Kernel based Data Channel Offload (DCO) support

The Data Channel Offload support moves the processing of the OpenVPN data channel operations from the client process to the kernel, via the ovpn-dco-v2 kernel module. This means the encryption and decryption of the tunnelled network traffic is kept entirely in kernel space instead of being send back and forth between the kernel and the OpenVPN client process. This has the potential to improve the overall VPN throughput. This module must be installed before OpenVPN 3 Linux can make use of this feature. This is shipped in the OpenVPN 3 Linux package repositories or can be built from the source code.

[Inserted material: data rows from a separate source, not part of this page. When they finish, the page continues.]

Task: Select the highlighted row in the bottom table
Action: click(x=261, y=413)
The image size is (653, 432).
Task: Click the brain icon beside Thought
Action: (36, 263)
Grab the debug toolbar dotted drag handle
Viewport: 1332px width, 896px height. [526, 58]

The ovpn-dco kernel module currently only support Linux kernel 5.4 and newer. Currently supported distributions with DCO support:

  • Debian 11 and newer
  • Fedora 38 and newer
  • Red Hat Enterprise Linux 8 and newer
  • Ubuntu 20.04 and newer

SELinux support

The openvpn3-service-netcfg service depends on being able to pass a file descriptor to the tun device it has created on behalf of the openvpn3-service-client service (where each of these processes represents a single VPN session). This is done via D-Bus. But on systems with SELinux, the D-Bus daemon is not allowed to pass file descriptors related to /dev/net/tun.

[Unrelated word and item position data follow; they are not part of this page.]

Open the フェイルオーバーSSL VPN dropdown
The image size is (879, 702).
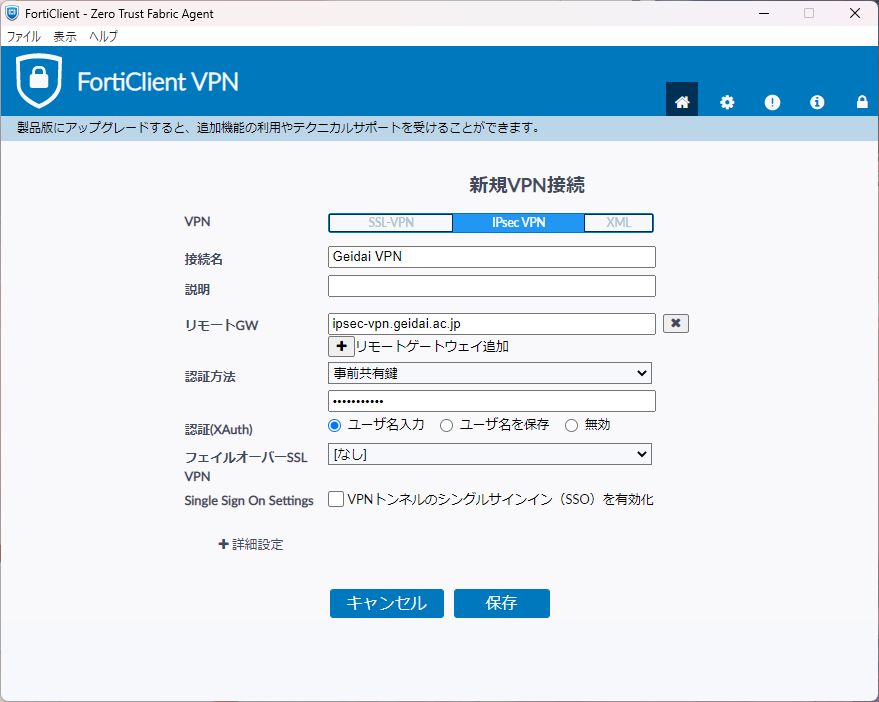(x=490, y=455)
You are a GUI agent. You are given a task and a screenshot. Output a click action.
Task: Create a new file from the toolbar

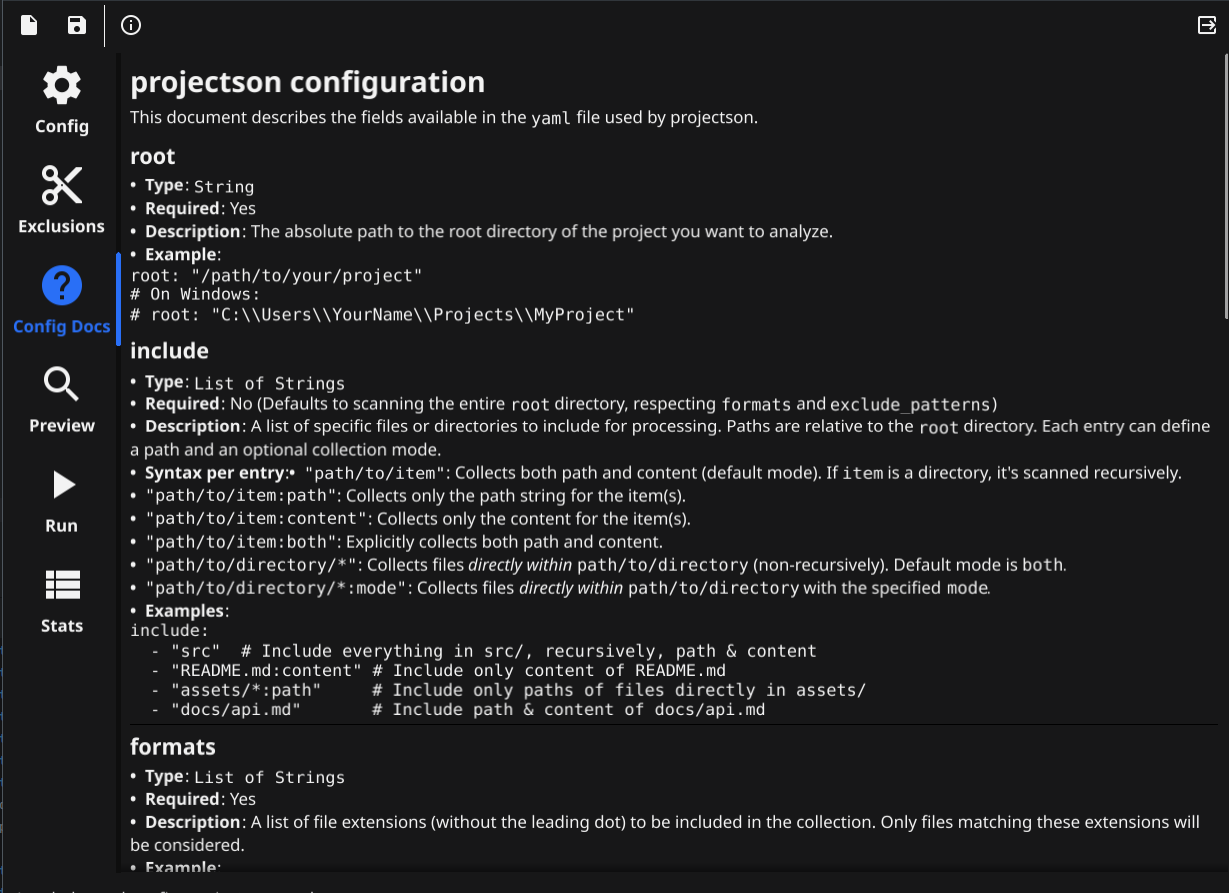point(29,25)
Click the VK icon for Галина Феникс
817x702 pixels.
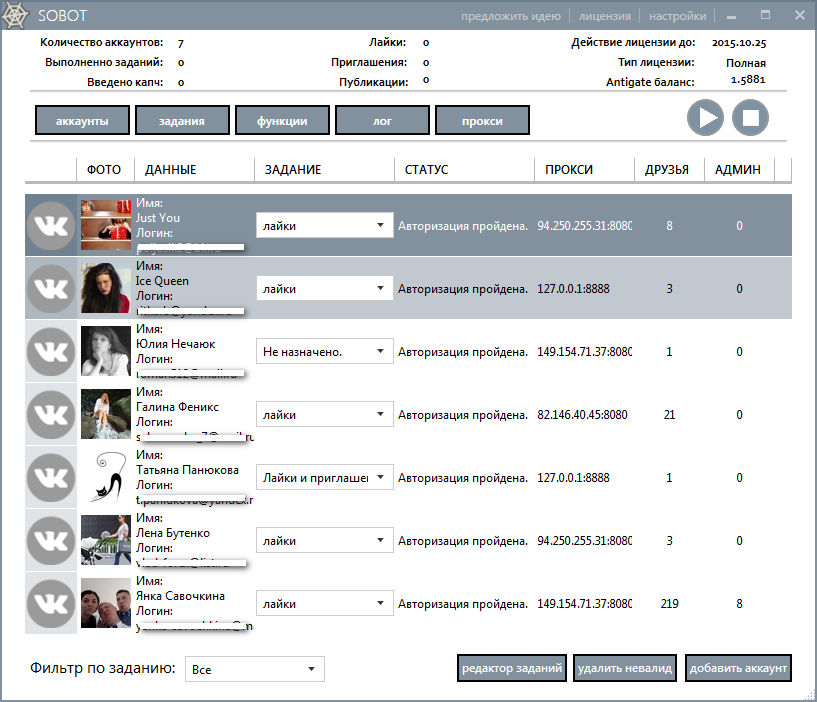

The OpenVPN 3 Linux project ships two SELinux policy modules, which will be installed in /usr/share/selinux/packages.

The openvpn3.pp policy package adds a SELinux boolean, dbus_access_tuntap_device, which grants processes, such as dbus-daemon or dbus-broker daemon (running under the system_dbusd_t process context) access to files labelled as tun_tap_device_t; which matches the label of /dev/net/tun. Without this policy enabled, the openvpn3-service-netcfg service will not be able to create or manage TUN devices.

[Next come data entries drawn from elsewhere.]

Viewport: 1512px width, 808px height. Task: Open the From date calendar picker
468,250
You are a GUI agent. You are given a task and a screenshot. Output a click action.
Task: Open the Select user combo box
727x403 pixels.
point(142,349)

To install and activate this SELinux security module, as root run:

     # semodule -i /etc/openvpn3/selinux/openvpn3.pp
     # semanage boolean --m --on dbus_access_tuntap_device

For users installing the pre-built RPM binaries, this is handled by the RPM scriptlet during package install.

The second policy module, openvpn3_service.pp, will confine both the openvpn3-service-netcfg and openvpn3-service-client processes into their own SELinux process contexts (openvpn3_netcfg_t and openvpn3_client_t). See the src/selinux/openvpn3_service.te source for more details.

For the RPM builds, both SELinux policies are provided in the openvpn3-selinux package.

Logging

Logging happens via openvpn3-service-logger. If not started manually, it will automatically be started by the backend processes needing it. The default configuration sends log data to syslog or systemd-journald, depending on the Linux distribution. Unless --syslog, --journald or --log-file is provided, it will log to the console (stdout).

Real-time log events can be received on a per-session level, by using the openvpn3 log command.

This log service is managed via openvpn3-admin log-service. For systems using systemd-journald, the openvpn3-admin journal command provides a convenient approach to retrive only OpenVPN 3 Linux related log entries from the systemd journal.

For more information about logging, see the openvpn3-service-logger(8), man page, D-Bus Logging and net.openvpn.v3.log D-Bus service documentation.

Debugging

For information about debugging, please see docs/debugging.md

Building from source

For information about building OpenVPN 3 Linux from source, please see BUILD.md.

Contribution

  • Code contributions Code contributions are most welcome. Please submit patches for review to the [email protected] mailing list. All patches must carry a Signed-off-by line and must be reviewed publicly before acceptance. Pull requests are not acceptable unless it is for early reviews and patch discussions. Final patches MUST go to the mailing list.

  • Testing This code is quite new, but has been used a lot in various setups. Please reach out on libera.chat @ #openvpn for help and discussing issues you encounter, or subscribe to and ask on the [email protected] mailing list.

  • Packagers We are beginning to targeting packaging in Linux distributions. The Fedora Copr repository is one which is currently available. We are looking for people willing to package this in other Linux distributions as well.